Babama onu onaylarcasına başımı salladım. Aslında haklıydı. Kızmam gereken kişi babamdı Tres sadece piyondu bu meselede. Onu kırmıştım. Güçlü gözükmeye çalıştığını biliyordum. İçinin paramparça olduğunu görmeme rağmen birazda ben parçalara ayırmıştım onu.

Yemekten sonra eve gittiğimde kapının önünde Tres in arabasını görmemle derin bir nefes aldım. Eve girip onunla konuşucaktım bugün. Gerçekten onu çok özlemiştim. Küçücük elleri, mis kokusu, gülüşü... onu cezalandırırken aynı zamanda kendimide cezalandırmıştım.
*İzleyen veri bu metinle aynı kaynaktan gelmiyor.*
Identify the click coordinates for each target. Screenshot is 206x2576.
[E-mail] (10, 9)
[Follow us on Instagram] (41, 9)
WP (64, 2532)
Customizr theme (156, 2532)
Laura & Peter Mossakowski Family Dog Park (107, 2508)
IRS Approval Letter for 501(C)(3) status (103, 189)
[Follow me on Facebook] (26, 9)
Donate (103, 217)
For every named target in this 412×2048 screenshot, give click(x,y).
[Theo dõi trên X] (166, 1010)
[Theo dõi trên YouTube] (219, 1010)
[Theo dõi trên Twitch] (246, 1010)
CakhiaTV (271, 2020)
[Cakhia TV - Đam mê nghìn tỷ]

Eve girdiğimde evde karanlık hakimdi. Yatak odasına doğru gittiğimde uyuduğunu gördüm. Her zamanki gibi iki büklüm olmuş küçük bir kız çocuğu gibi uyuyordu. Önce uyandırıp konuşmak istedim özür dilemek istedim. Ardından bu güzel manzarayı bozmak istemedim. Yanına usulca yatıp ellerimi incecik beline doladım. Biraz kıpırdandı ardından durdu. Kafamı, aşığı olduğum mis kokulu saçlarına yasladım. O kadar çok özlemiştim ki bu kokuyu her nefes alışımda içime adete huzur doluyordu.